DO THIS –
Put every line of the data below into a numbered list, leaving out the blank lines.

PROVIDED ENTRIES –

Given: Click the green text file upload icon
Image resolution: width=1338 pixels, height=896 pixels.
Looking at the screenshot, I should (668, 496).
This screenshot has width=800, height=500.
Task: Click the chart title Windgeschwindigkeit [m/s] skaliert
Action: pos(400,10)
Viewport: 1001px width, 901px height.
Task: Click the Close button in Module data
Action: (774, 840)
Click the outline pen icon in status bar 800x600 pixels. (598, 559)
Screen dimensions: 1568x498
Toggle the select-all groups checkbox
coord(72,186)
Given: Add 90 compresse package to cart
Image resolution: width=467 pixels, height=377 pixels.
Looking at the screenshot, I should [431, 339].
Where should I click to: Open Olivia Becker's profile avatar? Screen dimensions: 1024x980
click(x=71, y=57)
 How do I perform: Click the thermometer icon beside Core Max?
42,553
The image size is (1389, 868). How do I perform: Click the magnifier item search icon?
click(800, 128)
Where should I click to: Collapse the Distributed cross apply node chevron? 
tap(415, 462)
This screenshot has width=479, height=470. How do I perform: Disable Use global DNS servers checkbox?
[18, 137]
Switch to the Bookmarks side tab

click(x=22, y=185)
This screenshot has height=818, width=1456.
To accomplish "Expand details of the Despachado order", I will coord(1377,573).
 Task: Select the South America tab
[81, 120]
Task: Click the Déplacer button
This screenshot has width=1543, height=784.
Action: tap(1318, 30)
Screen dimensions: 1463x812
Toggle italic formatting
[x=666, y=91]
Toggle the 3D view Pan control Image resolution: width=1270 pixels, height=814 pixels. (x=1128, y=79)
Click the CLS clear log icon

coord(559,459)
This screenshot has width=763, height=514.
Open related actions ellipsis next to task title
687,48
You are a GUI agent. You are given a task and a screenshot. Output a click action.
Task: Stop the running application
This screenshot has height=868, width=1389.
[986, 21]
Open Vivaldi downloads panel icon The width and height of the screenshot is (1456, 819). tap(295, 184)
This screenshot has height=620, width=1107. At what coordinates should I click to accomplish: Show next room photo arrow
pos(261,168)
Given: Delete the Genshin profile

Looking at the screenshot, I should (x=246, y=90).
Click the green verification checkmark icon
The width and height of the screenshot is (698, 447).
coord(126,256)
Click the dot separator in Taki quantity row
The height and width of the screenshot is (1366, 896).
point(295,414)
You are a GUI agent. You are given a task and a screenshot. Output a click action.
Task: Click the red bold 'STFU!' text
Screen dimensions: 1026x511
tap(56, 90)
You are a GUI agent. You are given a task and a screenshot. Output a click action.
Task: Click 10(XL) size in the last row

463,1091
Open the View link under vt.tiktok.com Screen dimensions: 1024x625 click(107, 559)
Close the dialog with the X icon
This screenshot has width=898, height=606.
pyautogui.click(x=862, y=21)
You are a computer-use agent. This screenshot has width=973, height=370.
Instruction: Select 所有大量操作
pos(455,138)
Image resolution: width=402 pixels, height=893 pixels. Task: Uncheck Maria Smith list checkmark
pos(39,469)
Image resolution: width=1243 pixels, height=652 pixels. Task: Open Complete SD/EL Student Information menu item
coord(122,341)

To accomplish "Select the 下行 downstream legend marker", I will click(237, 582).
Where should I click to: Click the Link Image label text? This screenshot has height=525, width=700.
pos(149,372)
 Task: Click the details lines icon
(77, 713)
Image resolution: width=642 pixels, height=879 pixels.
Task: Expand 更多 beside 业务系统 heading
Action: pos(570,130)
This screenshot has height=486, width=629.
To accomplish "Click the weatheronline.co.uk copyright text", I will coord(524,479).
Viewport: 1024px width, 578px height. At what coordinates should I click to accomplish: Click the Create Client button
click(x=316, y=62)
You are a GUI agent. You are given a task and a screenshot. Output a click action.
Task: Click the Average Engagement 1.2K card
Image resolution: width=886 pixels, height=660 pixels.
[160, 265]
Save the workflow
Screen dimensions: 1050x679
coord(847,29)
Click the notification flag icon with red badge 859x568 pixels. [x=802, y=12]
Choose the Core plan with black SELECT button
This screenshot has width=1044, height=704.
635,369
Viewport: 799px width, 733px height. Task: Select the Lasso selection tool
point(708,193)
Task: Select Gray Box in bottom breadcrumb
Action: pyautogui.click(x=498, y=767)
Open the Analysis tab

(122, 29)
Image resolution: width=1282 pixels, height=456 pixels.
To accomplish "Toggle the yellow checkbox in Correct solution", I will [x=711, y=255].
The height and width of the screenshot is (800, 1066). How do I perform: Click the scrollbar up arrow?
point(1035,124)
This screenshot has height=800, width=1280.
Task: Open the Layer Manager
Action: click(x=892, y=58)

THE SOLUTION –
1. Given: Click the green text file upload icon
2. Image resolution: width=1338 pixels, height=896 pixels.
3. Looking at the screenshot, I should (668, 496).
4. This screenshot has width=800, height=500.
5. Task: Click the chart title Windgeschwindigkeit [m/s] skaliert
6. Action: pos(400,10)
7. Viewport: 1001px width, 901px height.
8. Task: Click the Close button in Module data
9. Action: (774, 840)
10. Click the outline pen icon in status bar 800x600 pixels. (598, 559)
11. Screen dimensions: 1568x498
12. Toggle the select-all groups checkbox
13. coord(72,186)
14. Given: Add 90 compresse package to cart
15. Image resolution: width=467 pixels, height=377 pixels.
16. Looking at the screenshot, I should [431, 339].
17. Where should I click to: Open Olivia Becker's profile avatar? Screen dimensions: 1024x980
18. click(x=71, y=57)
19.  How do I perform: Click the thermometer icon beside Core Max?
20. 42,553
21. The image size is (1389, 868). How do I perform: Click the magnifier item search icon?
22. click(800, 128)
23. Where should I click to: Collapse the Distributed cross apply node chevron? 
24. tap(415, 462)
25. This screenshot has width=479, height=470. How do I perform: Disable Use global DNS servers checkbox?
26. [18, 137]
27. Switch to the Bookmarks side tab
28. click(x=22, y=185)
29. This screenshot has height=818, width=1456.
30. To accomplish "Expand details of the Despachado order", I will coord(1377,573).
31.  Task: Select the South America tab
32. [81, 120]
33. Task: Click the Déplacer button
34. This screenshot has width=1543, height=784.
35. Action: tap(1318, 30)
36. Screen dimensions: 1463x812
37. Toggle italic formatting
38. [x=666, y=91]
39. Toggle the 3D view Pan control Image resolution: width=1270 pixels, height=814 pixels. (x=1128, y=79)
40. Click the CLS clear log icon
41. coord(559,459)
42. This screenshot has width=763, height=514.
43. Open related actions ellipsis next to task title
44. 687,48
45. You are a GUI agent. You are given a task and a screenshot. Output a click action.
46. Task: Stop the running application
47. This screenshot has height=868, width=1389.
48. [986, 21]
49. Open Vivaldi downloads panel icon The width and height of the screenshot is (1456, 819). tap(295, 184)
50. This screenshot has height=620, width=1107. At what coordinates should I click to accomplish: Show next room photo arrow
51. pos(261,168)
52. Given: Delete the Genshin profile
53. Looking at the screenshot, I should (x=246, y=90).
54. Click the green verification checkmark icon
55. The width and height of the screenshot is (698, 447).
56. coord(126,256)
57. Click the dot separator in Taki quantity row
58. The height and width of the screenshot is (1366, 896).
59. point(295,414)
60. You are a GUI agent. You are given a task and a screenshot. Output a click action.
61. Task: Click the red bold 'STFU!' text
62. Screen dimensions: 1026x511
63. tap(56, 90)
64. You are a GUI agent. You are given a task and a screenshot. Output a click action.
65. Task: Click 10(XL) size in the last row
66. 463,1091
67. Open the View link under vt.tiktok.com Screen dimensions: 1024x625 click(107, 559)
68. Close the dialog with the X icon
69. This screenshot has width=898, height=606.
70. pyautogui.click(x=862, y=21)
71. You are a computer-use agent. This screenshot has width=973, height=370.
72. Instruction: Select 所有大量操作
73. pos(455,138)
74. Image resolution: width=402 pixels, height=893 pixels. Task: Uncheck Maria Smith list checkmark
75. pos(39,469)
76. Image resolution: width=1243 pixels, height=652 pixels. Task: Open Complete SD/EL Student Information menu item
77. coord(122,341)
78. To accomplish "Select the 下行 downstream legend marker", I will click(237, 582).
79. Where should I click to: Click the Link Image label text? This screenshot has height=525, width=700.
80. pos(149,372)
81.  Task: Click the details lines icon
82. (77, 713)
83. Image resolution: width=642 pixels, height=879 pixels.
84. Task: Expand 更多 beside 业务系统 heading
85. Action: pos(570,130)
86. This screenshot has height=486, width=629.
87. To accomplish "Click the weatheronline.co.uk copyright text", I will coord(524,479).
88. Viewport: 1024px width, 578px height. At what coordinates should I click to accomplish: Click the Create Client button
89. click(x=316, y=62)
90. You are a GUI agent. You are given a task and a screenshot. Output a click action.
91. Task: Click the Average Engagement 1.2K card
92. Image resolution: width=886 pixels, height=660 pixels.
93. [160, 265]
94. Save the workflow
95. Screen dimensions: 1050x679
96. coord(847,29)
97. Click the notification flag icon with red badge 859x568 pixels. [x=802, y=12]
98. Choose the Core plan with black SELECT button
99. This screenshot has width=1044, height=704.
100. 635,369
101. Viewport: 799px width, 733px height. Task: Select the Lasso selection tool
102. point(708,193)
103. Task: Select Gray Box in bottom breadcrumb
104. Action: pyautogui.click(x=498, y=767)
105. Open the Analysis tab
106. (122, 29)
107. Image resolution: width=1282 pixels, height=456 pixels.
108. To accomplish "Toggle the yellow checkbox in Correct solution", I will [x=711, y=255].
109. The height and width of the screenshot is (800, 1066). How do I perform: Click the scrollbar up arrow?
110. point(1035,124)
111. This screenshot has height=800, width=1280.
112. Task: Open the Layer Manager
113. Action: click(x=892, y=58)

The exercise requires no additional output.